Aufgabe A
Warum hat sich die Country-Band Lady Antebellum für einen neuen Namen entschieden? Beantworte das anhand des Forenbeitrags über frühere Bandnamen.
==*==
# Kennt Ihr die Village Idiots? - Das sind die ersten Namen berühmter Bands...



## SteveJ (18 Juni 2022)

Viele berühmte Bands haben ihre Karrieren unter anderen Namen begonnen.
Aus dem ein oder anderen Grund haben sie ihre Namen dann irgendwann zu denen geändert, die wir heute kennen.
Wieder andere Bands sind aus früheren Vorbands hervorgegangen.

Manche dieser ehemaligen Namen sind urkomisch, andere ziemlich langweilig und manche schlicht und ergreifend inkorrekt oder unmöglich.

Hier einige Beispiele:

*Lady Antebellum*
Sie wurden als Lady Antebellum berühmt, aber jetzt möchten sie, dass die Welt sie als *Lady A* anspricht. 
Die äußerst populäre und mit einem Grammy ausgezeichnete Country-Band, die seit 2006 den Namen Lady Antebellum verwendet, hat sich zu dieser Änderung entschlossen, da das Wort Antebellum mit Sklaverei assoziiert wird... 
Aber auch der neue Name der Band ist kein Gewinn, denn eine schwarze Bluessängerin aus Seattle (mit richtigem Namen Anita White) verwendet seit Jahrzehnten den Künstlernamen Lady A. 
Jetzt geht es vor Gericht um die Erlaubnis, ob Band und Sängerin den Namen nutzen dürfen... 🤦


*The Pendeltons*
Pendleton-Hemden (Wollkaro-Hemden) wurden damals in den 1960ern von Surfern getragen. 
Brian Wilson, der kreative Kopf der Band, dachte, es wäre ein guter Name für seine Band. 
Er änderte ihn jedoch schließlich in *Beach Boys*. 


*Skid Row*
Bevor Kurt Cobains Band zu *Nirvana* wurde, trug sie verschiedene Namen, darunter Fecal Matter (Cobains ursprüngliche Punkband), Skid Row (nicht zu verwechseln mit der gleichnamigen Hard-Rock-/Heavy-Metal-Band) und Man Bug, um nur einige zu nennen.
==*==
Aufgabe B
Finde in den Datensätzen alle Zeilen, in denen das Wort „search“ vorkommt, und gib jede davon wieder.

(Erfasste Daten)
==*==
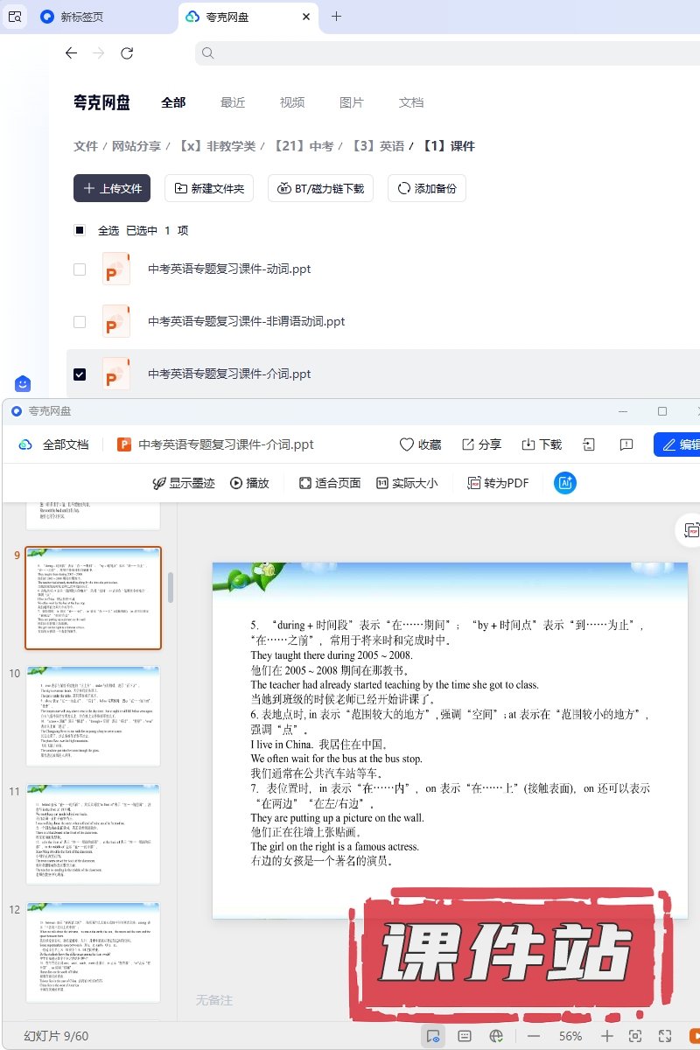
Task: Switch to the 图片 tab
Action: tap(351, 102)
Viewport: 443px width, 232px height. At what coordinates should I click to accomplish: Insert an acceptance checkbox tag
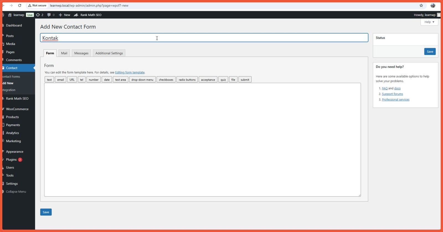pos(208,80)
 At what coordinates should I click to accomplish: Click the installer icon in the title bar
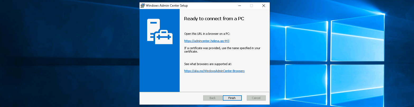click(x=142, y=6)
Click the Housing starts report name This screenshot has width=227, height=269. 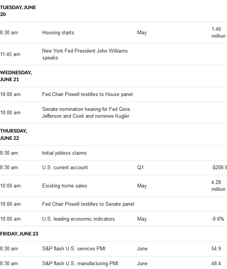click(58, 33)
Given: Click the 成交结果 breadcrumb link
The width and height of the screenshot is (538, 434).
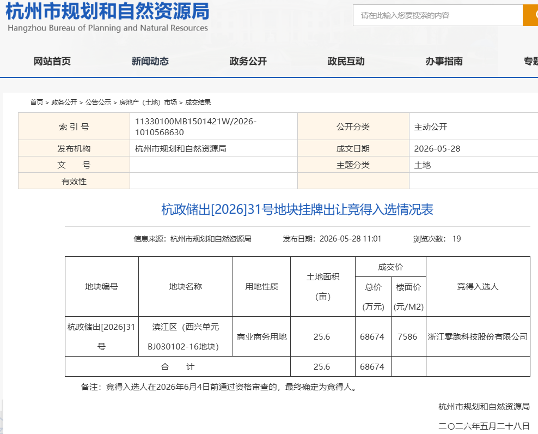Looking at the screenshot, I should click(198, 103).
==*==
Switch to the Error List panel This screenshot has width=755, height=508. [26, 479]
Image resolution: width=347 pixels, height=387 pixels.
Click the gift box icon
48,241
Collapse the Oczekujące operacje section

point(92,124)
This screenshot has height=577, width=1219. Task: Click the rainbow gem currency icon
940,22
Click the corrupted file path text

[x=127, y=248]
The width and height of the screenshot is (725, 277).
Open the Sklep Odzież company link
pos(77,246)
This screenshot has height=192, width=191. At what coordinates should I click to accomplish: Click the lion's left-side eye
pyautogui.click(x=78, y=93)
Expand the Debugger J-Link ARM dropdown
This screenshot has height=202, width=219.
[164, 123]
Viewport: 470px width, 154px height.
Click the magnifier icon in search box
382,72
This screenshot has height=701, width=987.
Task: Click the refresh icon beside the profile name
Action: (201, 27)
==*==
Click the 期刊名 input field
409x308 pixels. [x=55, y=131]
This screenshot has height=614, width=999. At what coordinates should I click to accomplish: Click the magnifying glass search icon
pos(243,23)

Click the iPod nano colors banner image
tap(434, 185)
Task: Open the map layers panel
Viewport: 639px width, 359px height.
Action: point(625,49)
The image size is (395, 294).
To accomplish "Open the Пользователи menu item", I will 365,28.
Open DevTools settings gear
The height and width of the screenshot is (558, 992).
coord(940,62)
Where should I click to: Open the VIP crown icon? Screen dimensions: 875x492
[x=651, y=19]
==*==
Endgültige Antwort A
Die Band wollte nicht mehr Lady Antebellum heißen, weil das Wort Antebellum mit Sklaverei assoziiert wird. Deshalb soll die Welt sie jetzt als Lady A ansprechen.

Endgültige Antwort B
Click the magnifier icon in search box
This screenshot has height=614, width=999. At what coordinates should I click to accomplish: Click the magnifying glass search icon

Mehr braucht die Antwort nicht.